MJ Bradley and Associates quantified that benefit: finding that widespread EV adoption would reduce utility bills in Colorado by $4.1 billion. That helps everyone, regardless of whether they drive an EV. This isn’t just a theoretical proposition. Real world data from the two utility service territories that have the most EVs in the country (Pacific Gas & Electric and Southern California Edison) reveals that EVs are putting downward pressure on electric rates to the benefit of all utility customers.

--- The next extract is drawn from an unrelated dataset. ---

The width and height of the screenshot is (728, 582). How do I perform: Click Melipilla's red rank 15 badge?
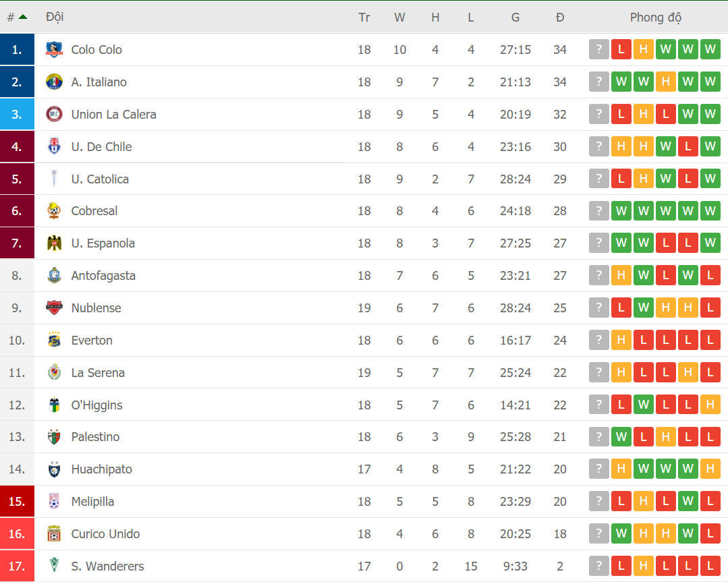pyautogui.click(x=17, y=502)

HB 1159 also comes at a timely moment because federal tax credits for EV purchases are already being phased out for the leading EV manufacturers. The bill would ensure Coloradans have access to state tax credits thru 2025, by which point it is expected that battery prices will have declined sufficiently such that EVs will achieve cost-parity with conventional vehicles. This will help ensure Colorado realizes emission reductions worth $10 billion in societal and public health benefits also quantified by the MJ Bradley analysis.
Consumer research reveals that the two biggest barriers to EV adoption are upfront cost and the lack of charging infrastructure. These two bills will help remove both obstacles. Good ideas need not belong to a single political party and these bills that received bipartisan support will help the citizens of Colorado drive on a cleaner, cheaper fuel.